## EXERCISE INSTRUCTIONS
The result should be the lines from the one holding "Given: Click the" to the final line of the records below, repeated exactly and with no pictures.

## DATA FOR ANALYSIS
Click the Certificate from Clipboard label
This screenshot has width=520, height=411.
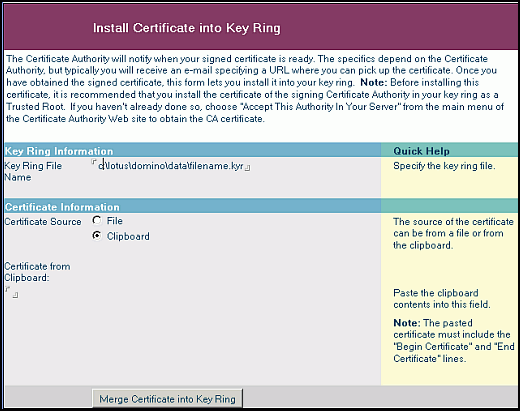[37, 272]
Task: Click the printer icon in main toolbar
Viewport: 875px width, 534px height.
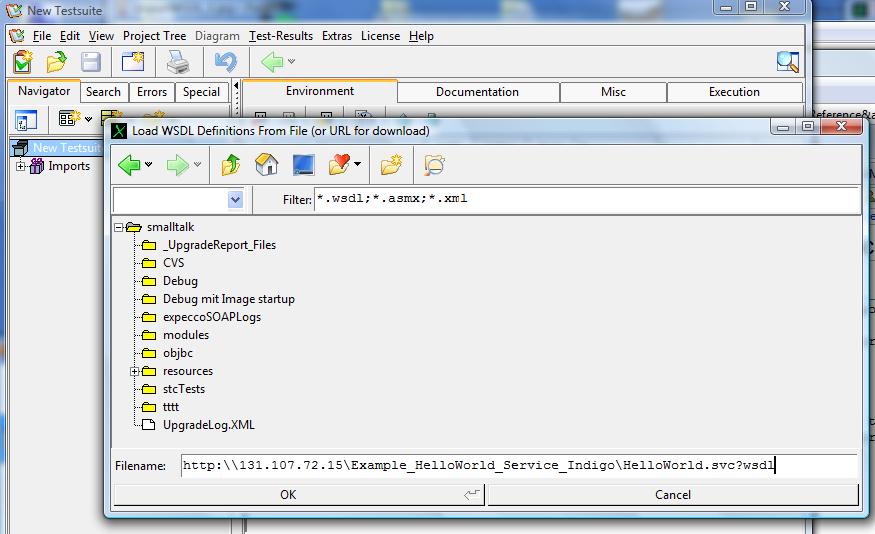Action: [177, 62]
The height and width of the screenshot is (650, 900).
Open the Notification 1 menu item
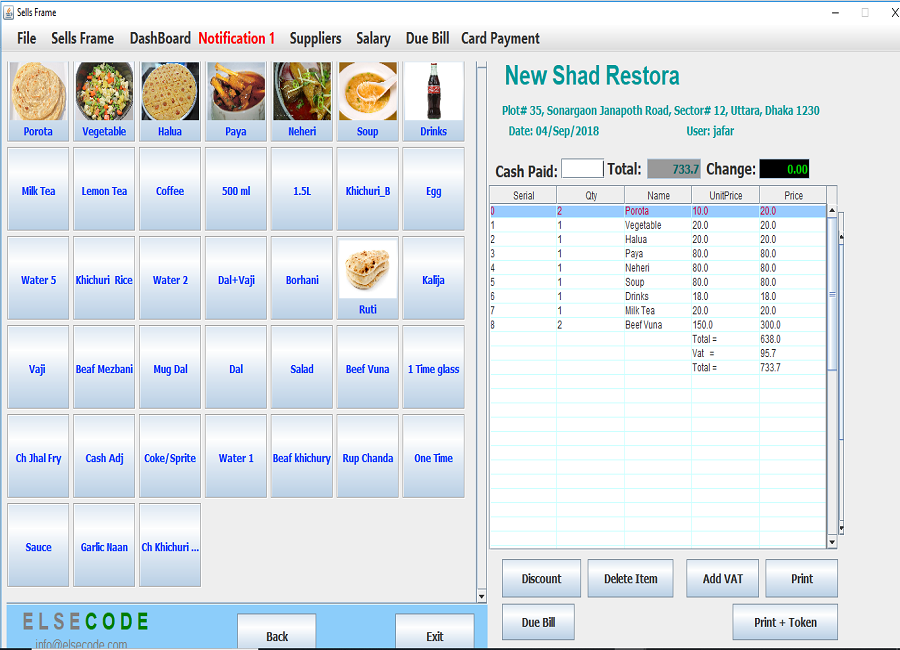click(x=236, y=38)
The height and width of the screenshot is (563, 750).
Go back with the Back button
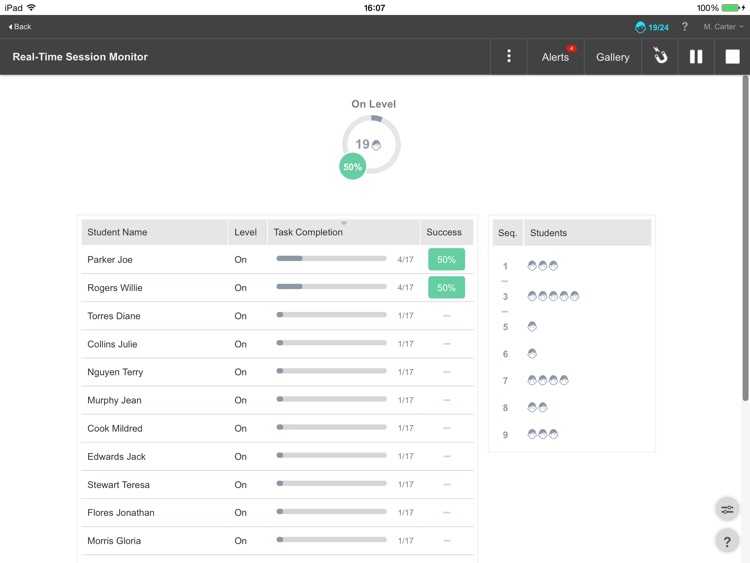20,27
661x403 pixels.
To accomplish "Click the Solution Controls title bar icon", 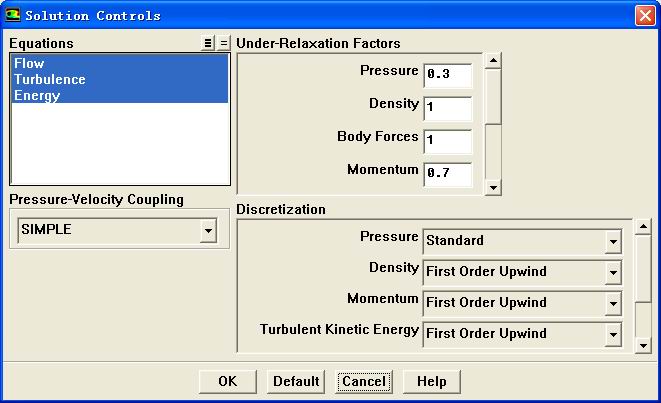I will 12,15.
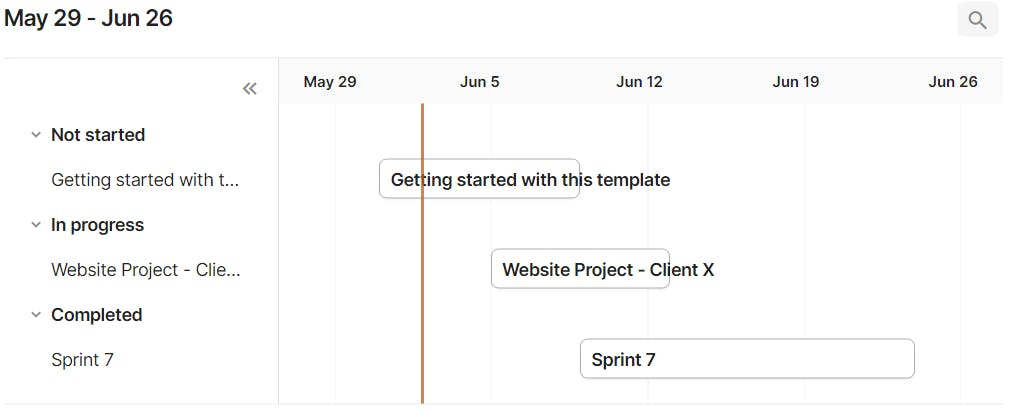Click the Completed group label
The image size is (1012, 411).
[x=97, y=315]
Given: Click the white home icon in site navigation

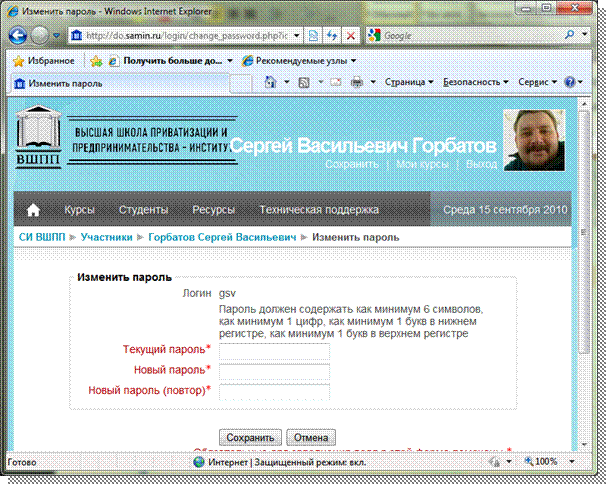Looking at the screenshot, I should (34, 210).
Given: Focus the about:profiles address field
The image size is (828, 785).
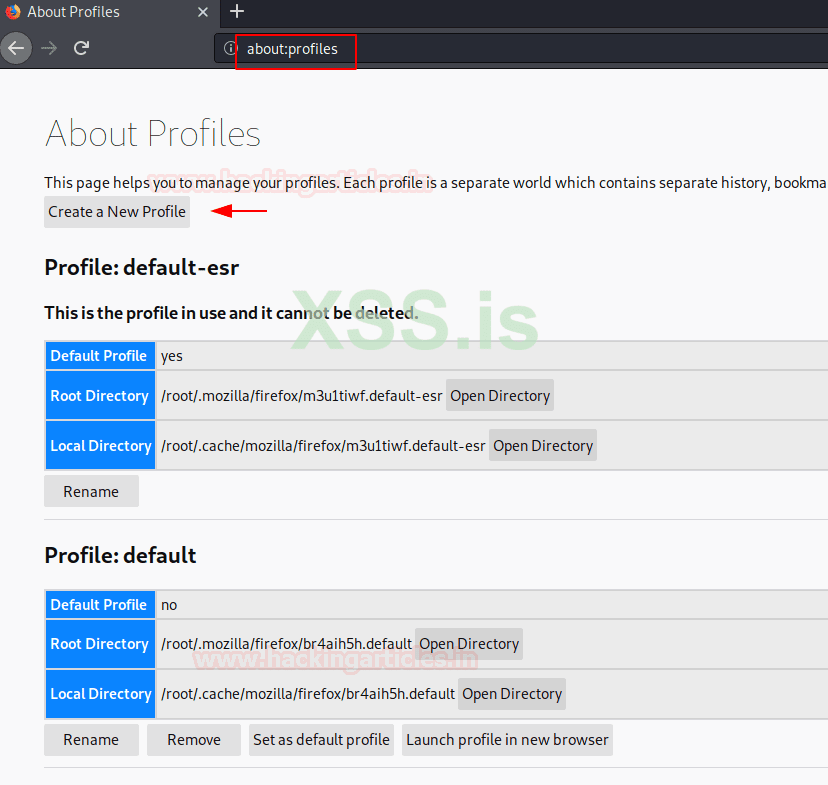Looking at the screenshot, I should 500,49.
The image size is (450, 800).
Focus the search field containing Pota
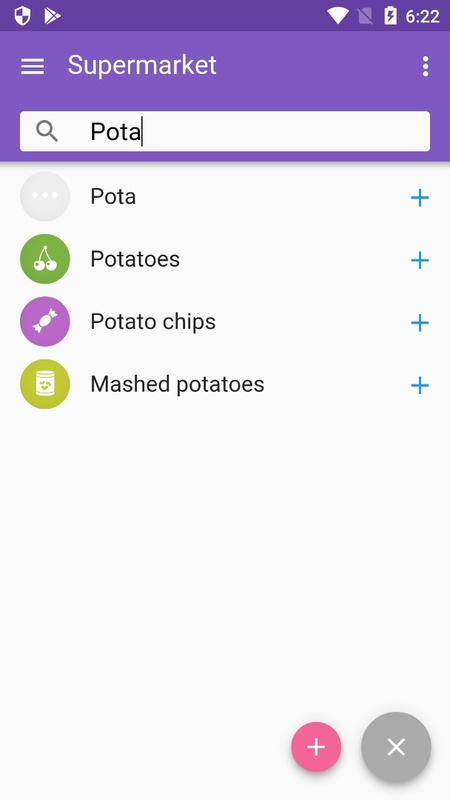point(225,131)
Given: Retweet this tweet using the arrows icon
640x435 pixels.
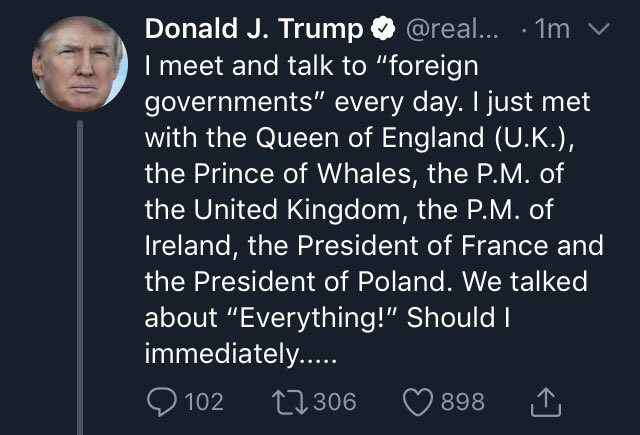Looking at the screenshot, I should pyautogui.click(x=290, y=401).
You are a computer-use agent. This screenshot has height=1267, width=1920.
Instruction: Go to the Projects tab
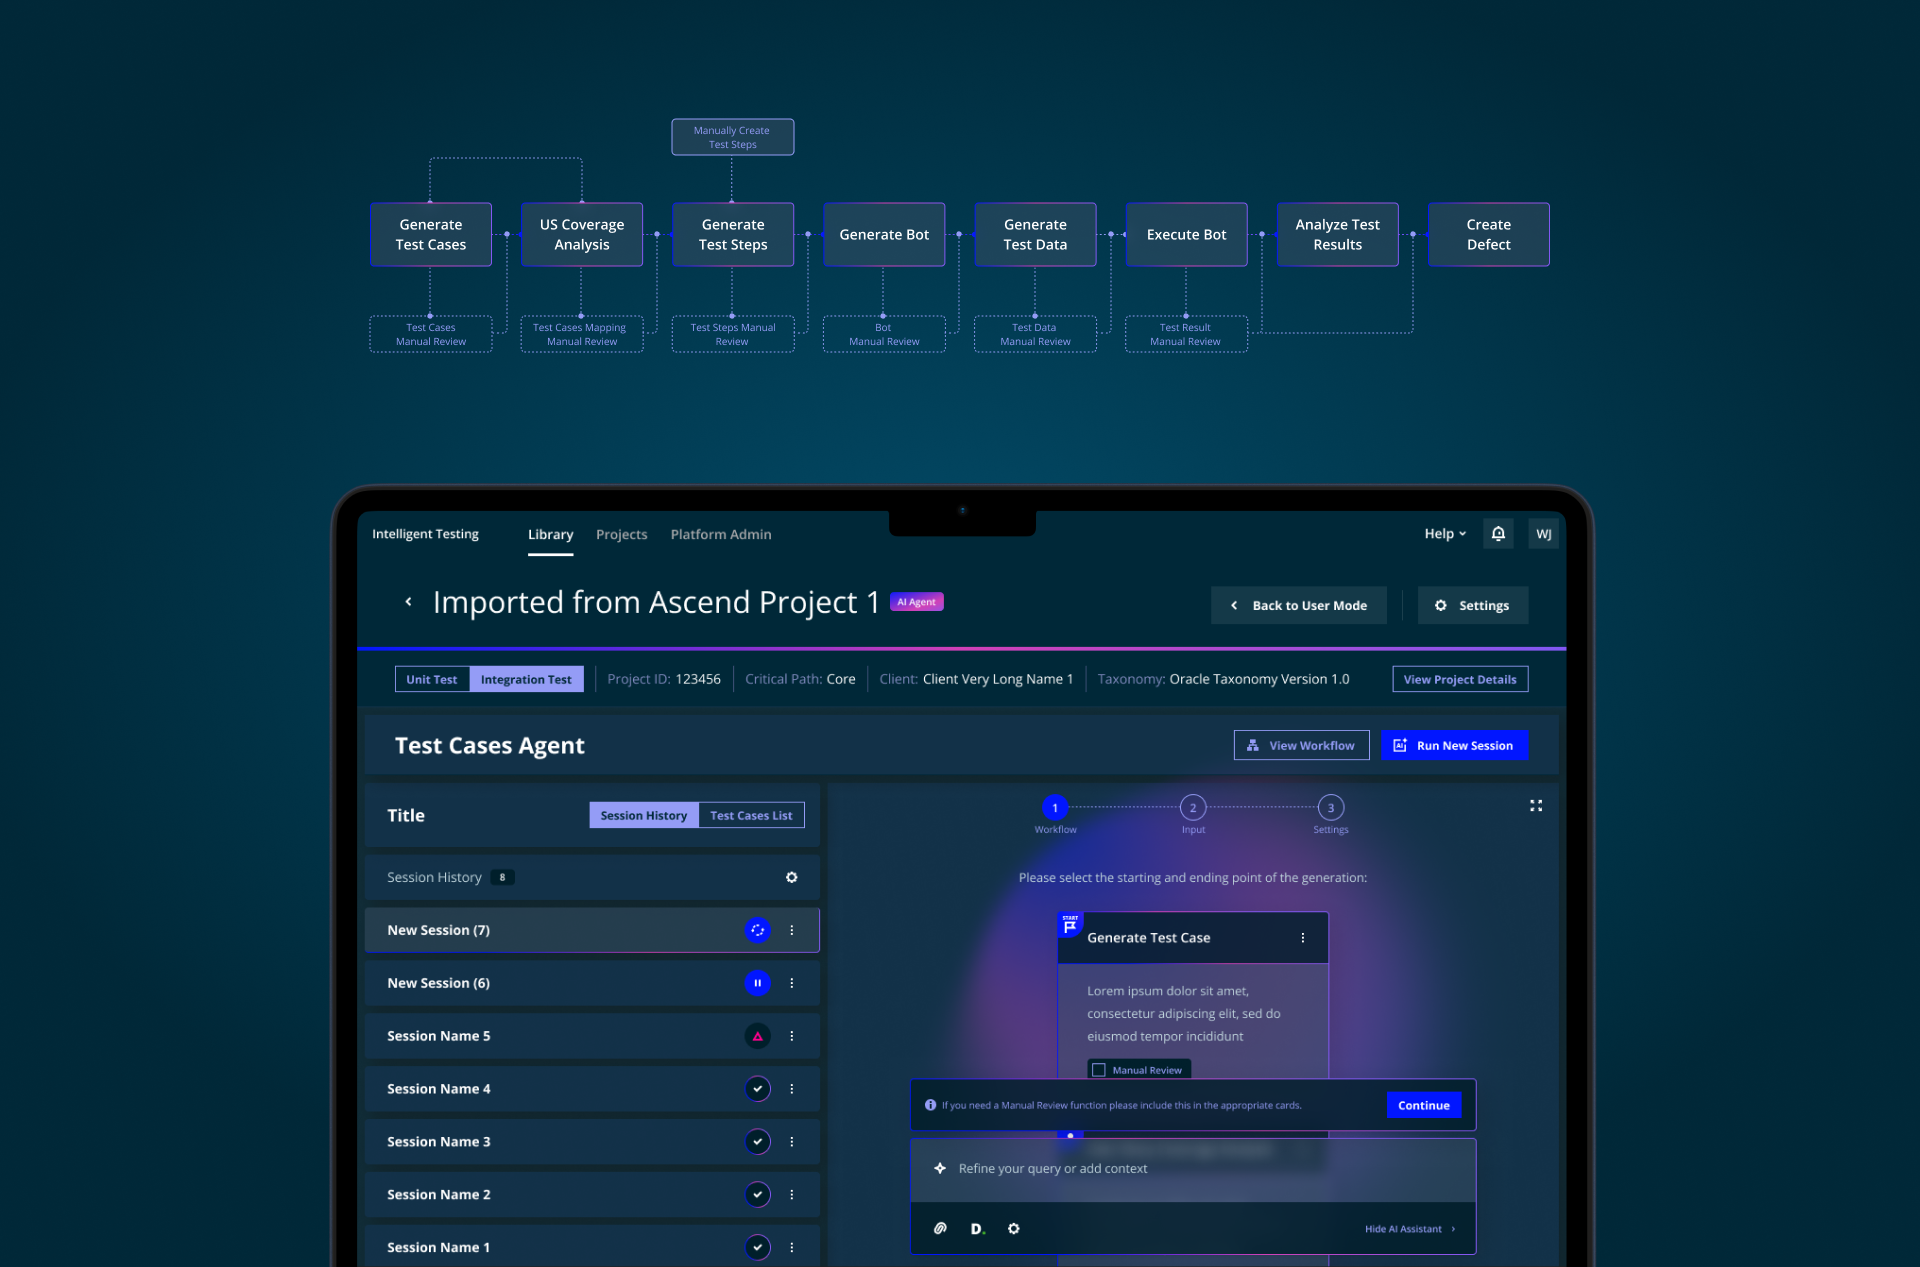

## RESULT
Given: Click the white home icon in site navigation

Looking at the screenshot, I should (34, 210).
Given: Focus the about:profiles address field
The image size is (828, 785).
Looking at the screenshot, I should 500,49.
The image size is (450, 800).
Focus the search field containing Pota
point(225,131)
Given: Retweet this tweet using the arrows icon
640x435 pixels.
Looking at the screenshot, I should pyautogui.click(x=290, y=401).
You are a computer-use agent. This screenshot has height=1267, width=1920.
Instruction: Go to the Projects tab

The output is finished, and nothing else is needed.